--- Exercise material Enclosed Below ---
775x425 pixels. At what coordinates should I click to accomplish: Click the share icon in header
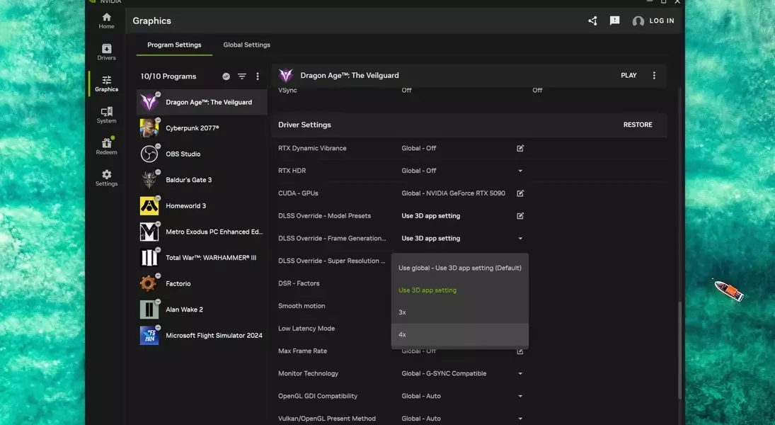click(592, 21)
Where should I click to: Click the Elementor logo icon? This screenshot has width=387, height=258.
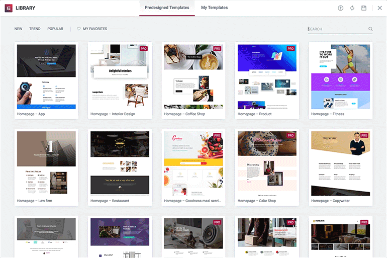(9, 8)
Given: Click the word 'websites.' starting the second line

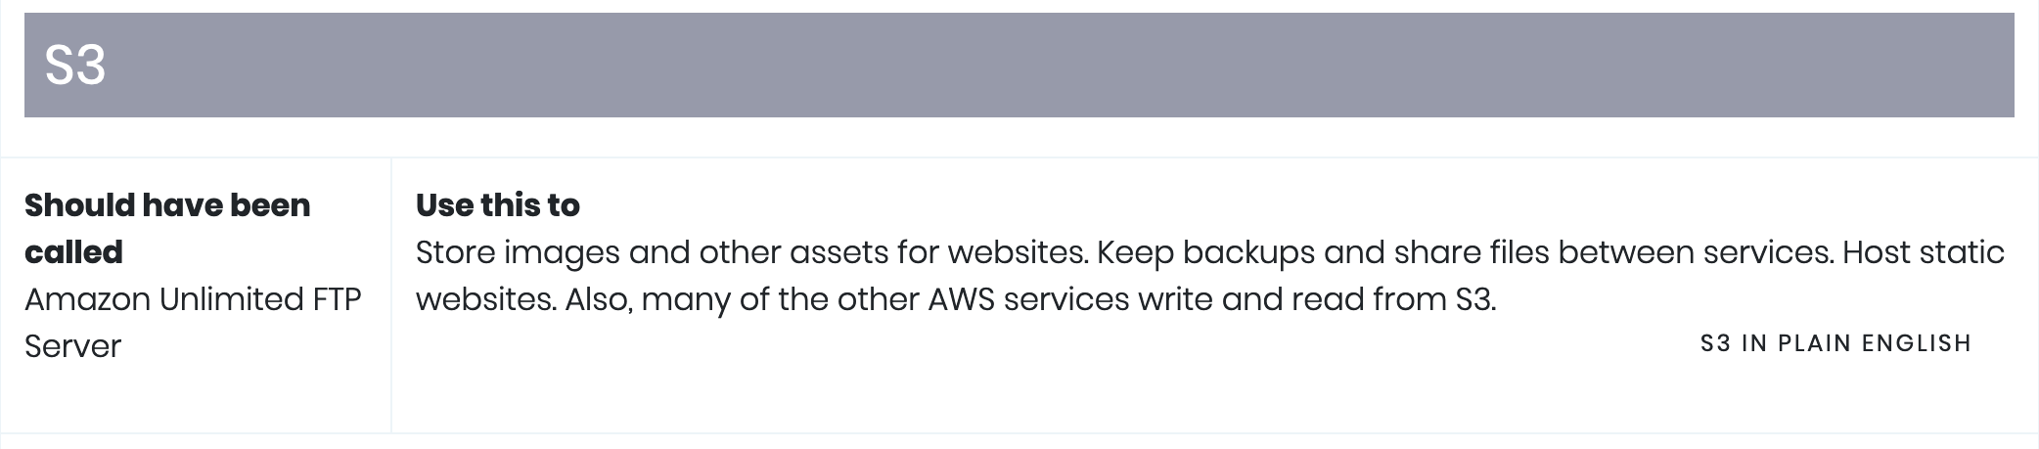Looking at the screenshot, I should (x=486, y=299).
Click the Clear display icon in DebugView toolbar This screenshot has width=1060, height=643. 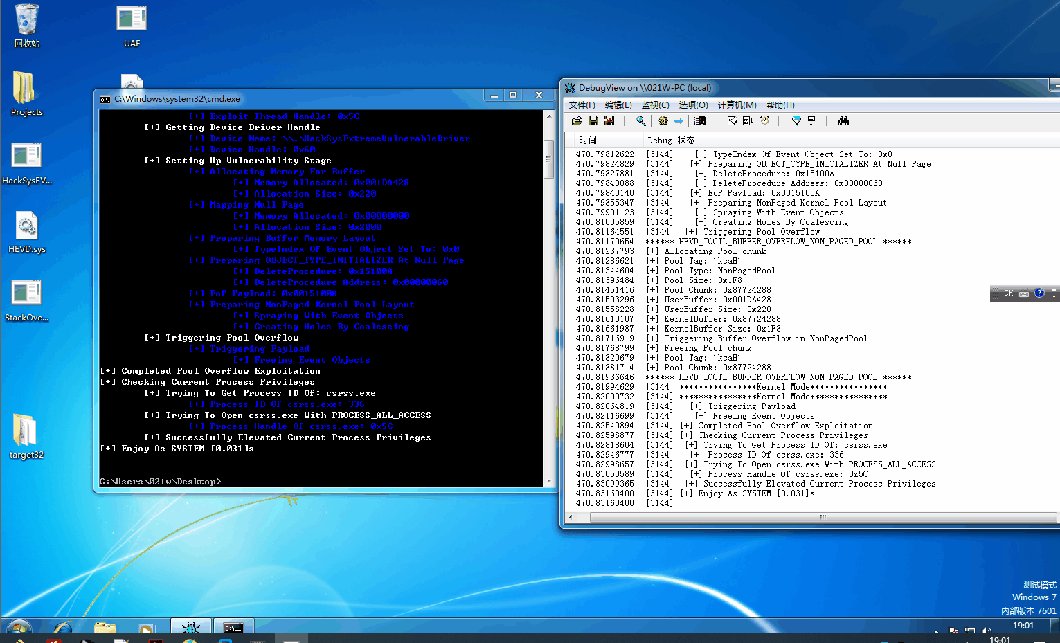coord(732,121)
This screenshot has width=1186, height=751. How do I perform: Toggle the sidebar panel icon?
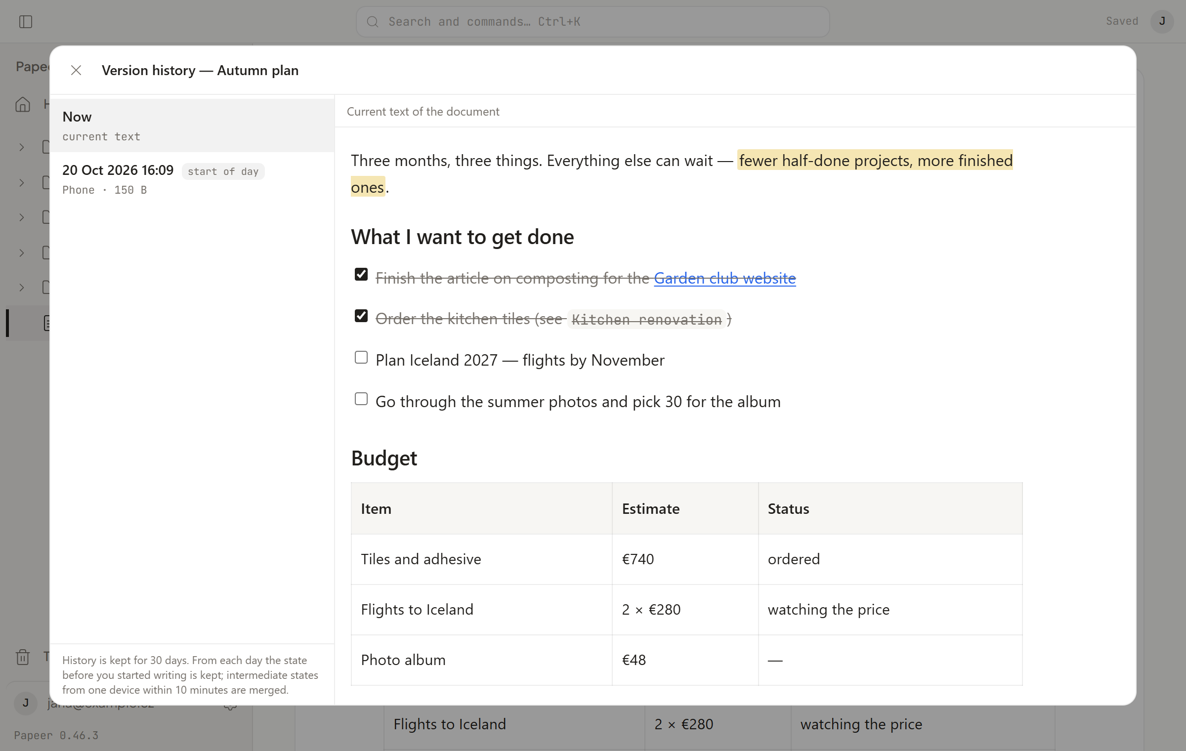(26, 22)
--- End of Enclosed Exercise material ---
Directions for this task >> Only the lines from the one holding "This screenshot has width=1186, height=751." through the end of the data are to be printed, exactly as they stand and with no pictures.

Response to this exercise >>
This screenshot has width=1186, height=751. How do I perform: Toggle the sidebar panel icon?
(26, 22)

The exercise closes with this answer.